A single man sees another man's wife to be a wonderful and godly woman. He doesn't want to have her as his own wife, he desires another (unknown and as yet unmarried) woman to be his own wife.

What say ye?


----------



## Abd_Yesua_alMasih (May 8, 2009)

My two cents before I go to bed.

God gave the children of Israel a hope and a dream of the promised land. Throughout the scriptures he talks of them being blessed with different material goods and things such as vineyards, fruit trees etc... These blessings were both rewards and things in many ways to aspire to. God would not have promised them if a) it was wrong to have some motivation towards these things or b) it was wrong to want them.

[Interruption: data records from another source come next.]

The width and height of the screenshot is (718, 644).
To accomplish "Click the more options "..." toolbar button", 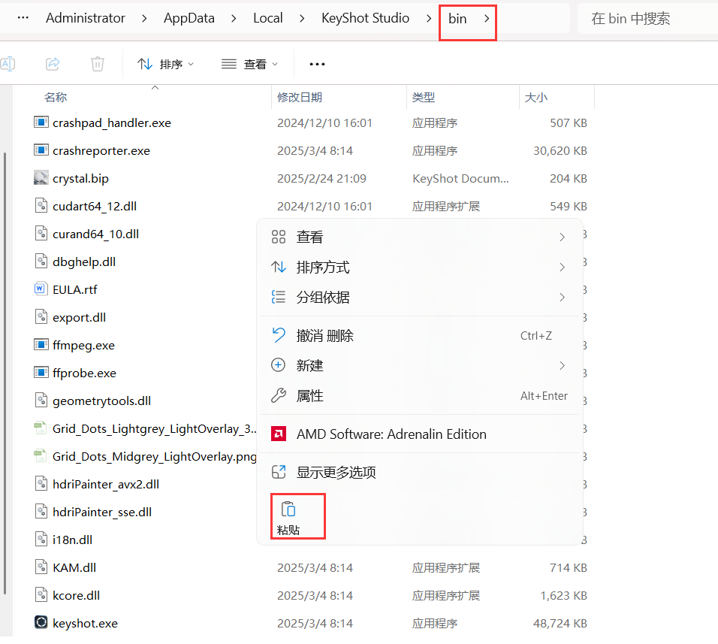I will coord(316,64).
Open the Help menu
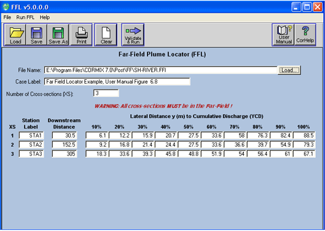The width and height of the screenshot is (325, 231). pyautogui.click(x=45, y=17)
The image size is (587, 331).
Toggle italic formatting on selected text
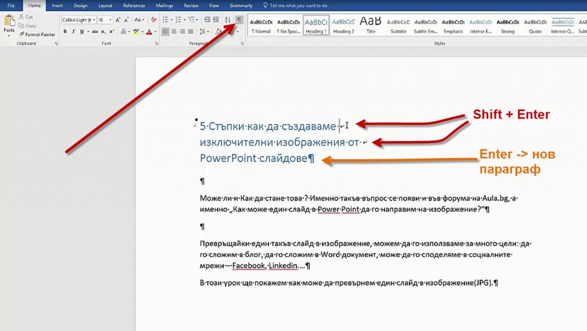(x=73, y=30)
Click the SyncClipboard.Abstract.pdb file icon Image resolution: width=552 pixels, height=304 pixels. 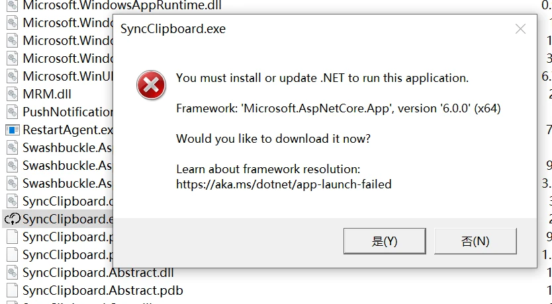point(12,290)
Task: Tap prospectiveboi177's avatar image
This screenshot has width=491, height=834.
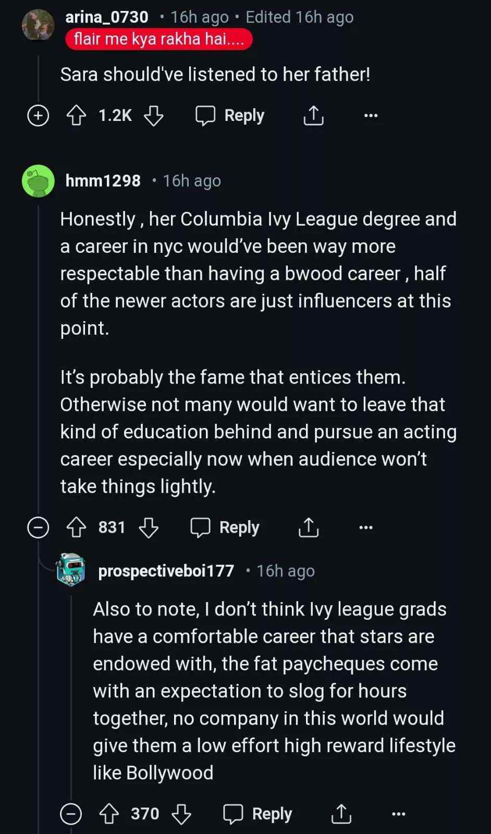Action: pyautogui.click(x=71, y=570)
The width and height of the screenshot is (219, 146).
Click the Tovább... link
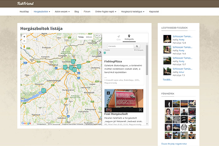pyautogui.click(x=167, y=79)
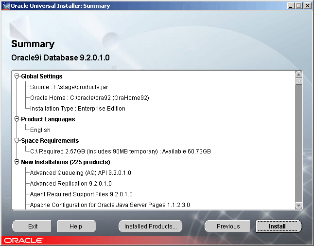The image size is (314, 246).
Task: Open Help for the installer
Action: tap(76, 227)
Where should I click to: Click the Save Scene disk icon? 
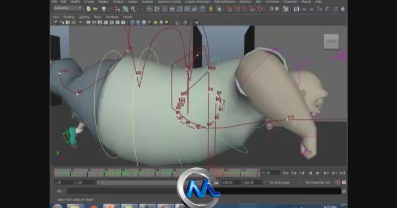click(104, 9)
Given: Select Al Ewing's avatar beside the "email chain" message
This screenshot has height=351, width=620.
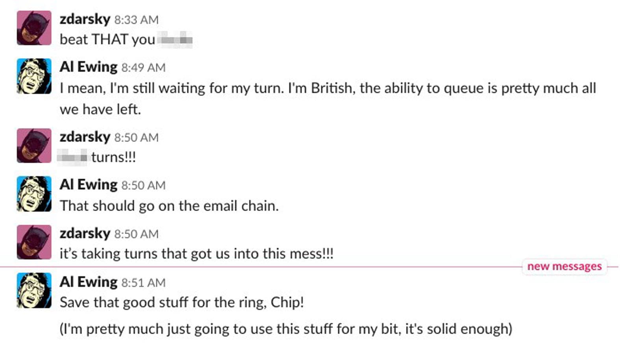Looking at the screenshot, I should point(34,194).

On the other hand we have examples of people who wanted something and a) they did wrong to acquire it and b) they let this desire consume them.


----------



## Scott1 (May 8, 2009)

> Westminster Larger Catechism
> 
> Question 146: Which is the tenth commandment?
> 
> ...


.



> Tim
> 
> * A man sees another man's house and is motivated to work for one himself. He doesn't want his friend's house for himself, he wants another house to be his own.
> 
> * A single man sees another man's wife to be a wonderful and godly woman. He doesn't want to have her as his own wife, he desires another (unknown and as yet unmarried) woman to be his own wife.

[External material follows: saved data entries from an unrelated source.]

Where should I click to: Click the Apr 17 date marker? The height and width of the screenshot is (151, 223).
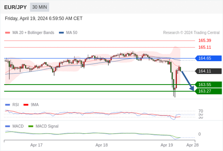pyautogui.click(x=36, y=145)
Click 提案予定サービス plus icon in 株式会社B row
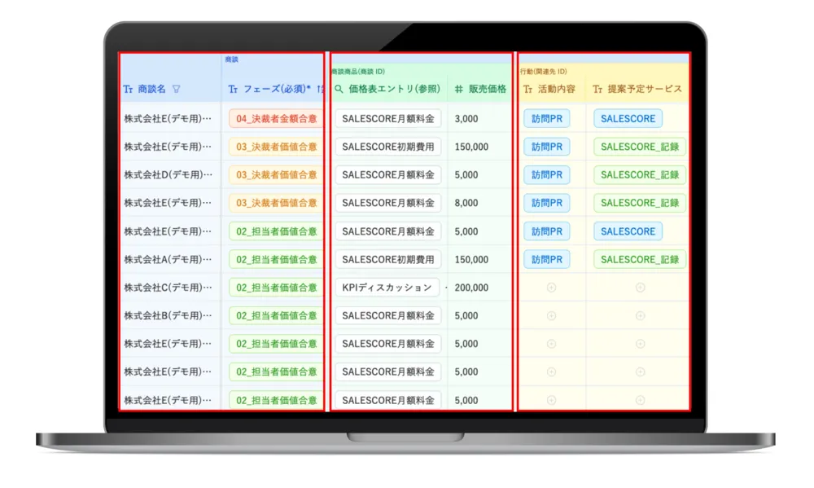Image resolution: width=814 pixels, height=488 pixels. 640,315
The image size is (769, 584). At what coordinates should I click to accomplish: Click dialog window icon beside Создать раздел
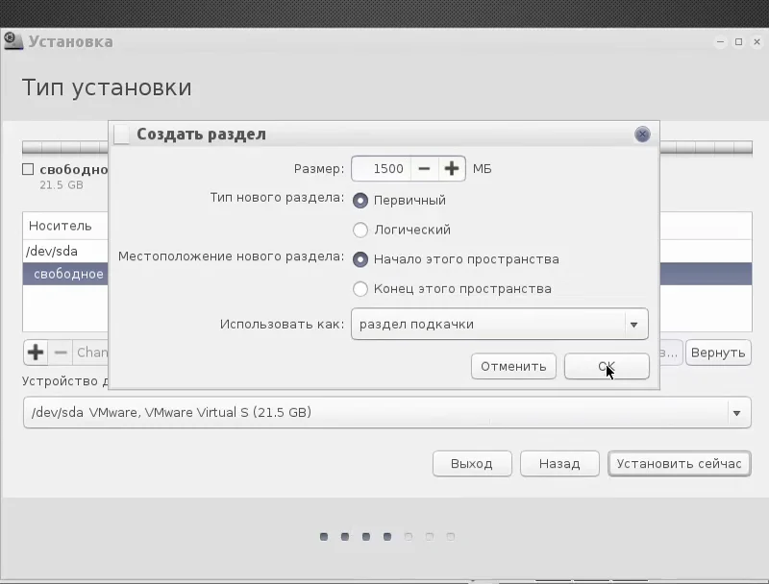(x=121, y=134)
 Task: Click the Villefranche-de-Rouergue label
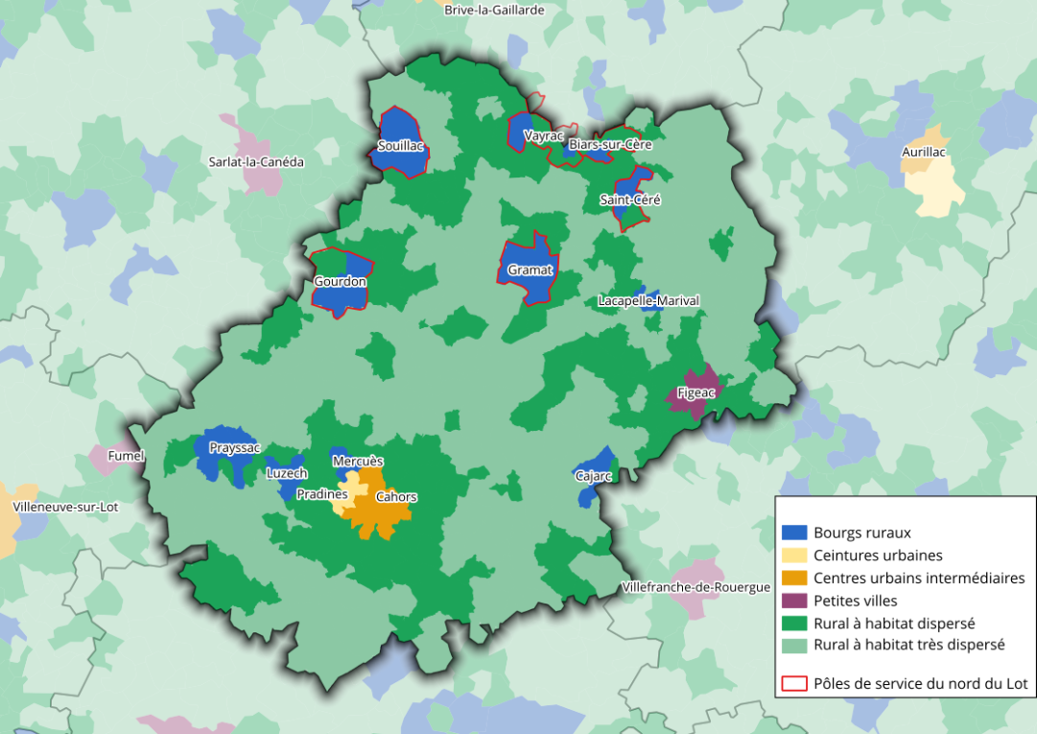[695, 587]
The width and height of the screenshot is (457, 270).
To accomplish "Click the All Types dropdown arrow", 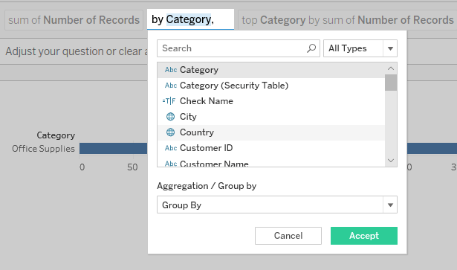I will pyautogui.click(x=390, y=48).
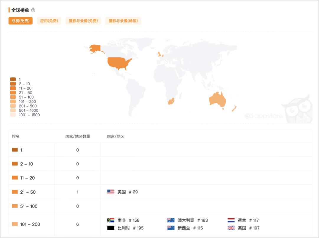Click the legend swatch for rank 1

tap(13, 79)
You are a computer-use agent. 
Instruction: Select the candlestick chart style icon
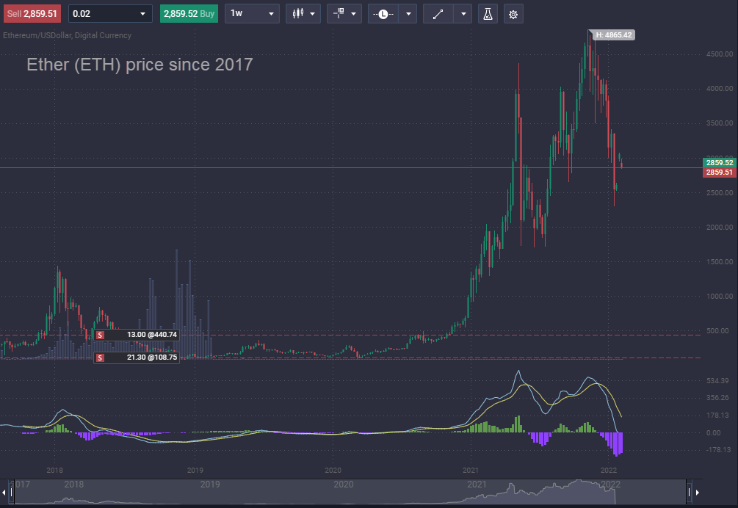pos(299,13)
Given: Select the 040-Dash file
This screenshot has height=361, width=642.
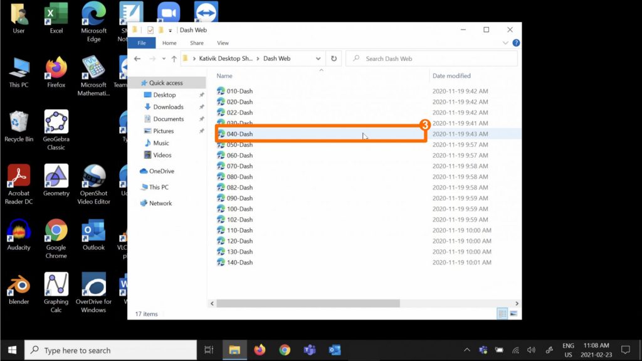Looking at the screenshot, I should pos(239,134).
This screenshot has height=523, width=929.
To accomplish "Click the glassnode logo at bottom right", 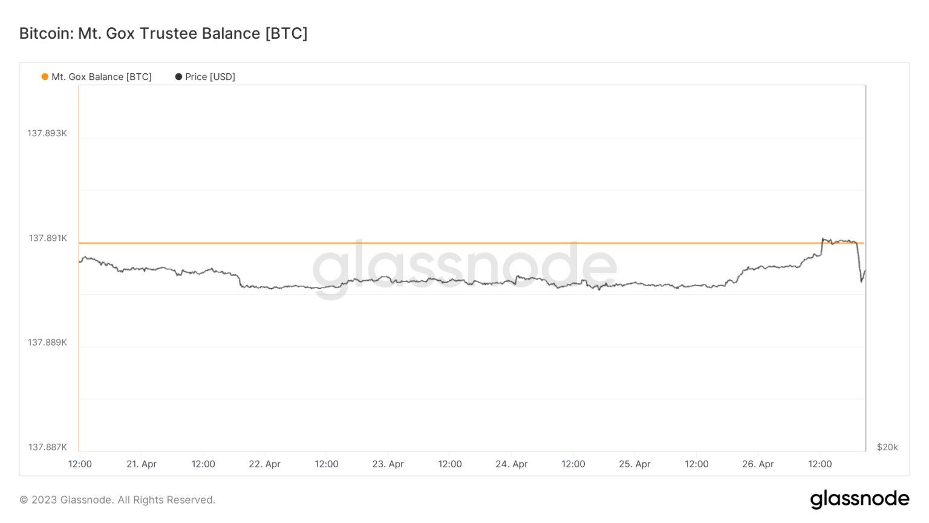I will pos(859,499).
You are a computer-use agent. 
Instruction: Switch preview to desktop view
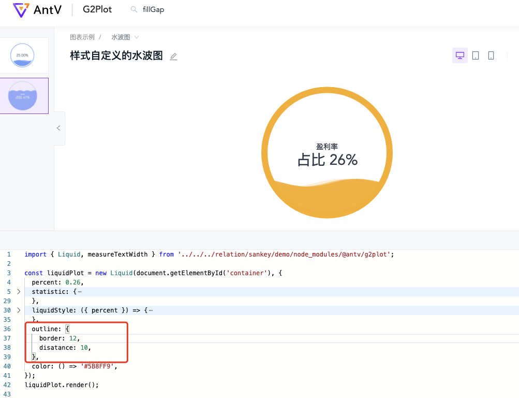[459, 55]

In light of our Confessions' summary of the doctrine of scripture, it seems being discontent with what God has given you _right now_ , in the sense that "if only I had this thing (e.g. bigger house, more real friends, a wife) then I would be happy, and be grateful to God.

More-and-more I see God wants us to be thankful for (and to engage) the circumstances He has given us. What we have (right now) is given us for a reason. Our call as believers is to be grateful for the provision God has given us, not live in unhappiness based so much on circumstances.

An application:

Right now in the United States, we have broadly gotten to the point as a culture (not everyone of course) where not being able to finance a 3,200 square foot starter house is a 'crisis'. It's not only a disappointment, it has become an entitlement mentality, regardless of whether we could even afford it. 

This discontentment has been promoted by media, special interests, advertising and government, but it has also been accepted hook, line, and sinker by many people, including some of God's people.

We are willing to demand that other people's wealth be transferred (and much wasted) through government bureaucracy in the false hope that everyone's 'crisis' of contentment will be resolved (through materialism, through government). None of the contentment, expectation, or respect for others property is based on fear of God.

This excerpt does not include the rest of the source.